La bomba Little Boy en Hiroshima: preparativos, lanzamiento y destrucción.
El lunes 6 de agosto de 1945, el bombardero B-29 Enola Gay, pilotado y comandado por el coronel Paul Tibbets, despegó a las 3 de la madrugada de la base de Tinian, en las Islas Marianas. Llevaba una bomba de Uranio-235, apodada como “Little Boy”- “Niño Pequeño”-. El Enola Gay iba acompañado de dos B-29- “Necessary Evil” y “The Great Artiste”- que cumplirían las funciones de apoyo fotográfico, filmando la explosión y técnico, informando de las condiciones meteorológicas.
A diferencia de la bomba de plutonio-239, el mecanismo del diseño de la bomba de uranio-235 era sumamente fiable, por lo que se consideró que no hacía falta realizar ninguna prueba nuclear antes de usarla.

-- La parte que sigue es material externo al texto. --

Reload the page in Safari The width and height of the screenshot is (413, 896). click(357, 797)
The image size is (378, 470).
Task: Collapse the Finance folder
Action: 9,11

A las 8:15h, lanzaron la bomba atómica “Little Boy” sobre Hiroshima a una altura de 10.450 metros. Explotó a los 55 segundos al alcanzar la altura establecida de unos 600 metros sobre el centro de Hiroshima. Al detonar en el aire, su onda expansiva se dispersaría de forma más uniforme y afectaría así a una mayor área, que si hubiera explotado en el suelo, porque parte de la energía liberada hubiera sido absorbida por el terreno, reduciendo así su capacidad destructiva. Debido al viento se falló en el blanco principal, -el puente Aioi-, explotando justo encima del hospital Shima, convirtiéndolo en el hipocentro de la explosión.
La ubicación geográfica de la ciudad de Hiroshima determinó la magnitud de los efectos devastadores de la bomba “Little Boy”. Al estar emplazada en un valle, la explosión fue mucho más destructiva que en Nagasaki. La onda de choque y la radiactividad se expandieron a una mayor distancia y a una mayor velocidad en Hiroshima que en Nagasaki, donde las montañas que la rodeaban, actuaron como un muro de contención frente a la tormenta radiactiva.
La detonación del “Little Boy” produjo una explosión equivalente a 15 kilotones- o 15.000 toneladas de TNT-, pese a que se fisionó sólo un 1,38% de los 64 kilos de uranio de la bomba. La bomba atómica “Little Boy” liberó a la atmósfera con la explosión una combinación de onda térmica, seguida de una onda de choque y de radiactividad -radiación ionizante-.
Se estima que la temperatura superó los 3.000 grados Celsius, creando una bola de fuego de unos 256 metros de diámetro. El radio total de destrucción alcanzó unos 1,6 kilómetros, provocando incendios en una área de unos 11,4 kilómetros cuadrados. El 69% de los edificios quedaron destrozados, convertidos en escombros. La explosión rompió los vidrios de las ventanas de los edificios localizados a una distancia de 16 kilómetros del hipocentro y el estallido pudo sentirse hasta una distancia de 59 kilómetros.
Por último, alrededor de 45 minutos después de la explosión, cayó una lluvia negra al noroeste de la ciudad. Esta lluvia negra, cargada de polvo, hollín y partículas radiactivas, provocó una contaminación radioactiva en zonas alejadas al hipocentro, afectando a personas, animales, al suelo y al agua.
Recuento de fallecidos y heridos en Hiroshima.
Entre 70.000 y 80.000 personas murieron evaporadas instantáneamente al explotar la bomba, cerca del 30% de la población de Hiroshima, mientras que otras 70.000 personas resultaron heridas. Cerca del 90% de los médicos y el 93% de las enfermeras murieron o resultaron heridos, porque la mayoría se encontraban en el momento del impacto en el centro de la ciudad.
La estimación total de muertos a finales de 1945 varía entre 90.000 y 140.000. La falta de recursos médicos explica en parte estas cifras junto a los efectos devastadores de la radiación. Muchos profesionales murieron después de la explosión y los que sobrevivieron ignoraban los efectos de la radiación, por lo que no sabían cómo tratar a las personas heridas o quienes sufrían el Síndrome Agudo por Radiación o Radiotoxemia.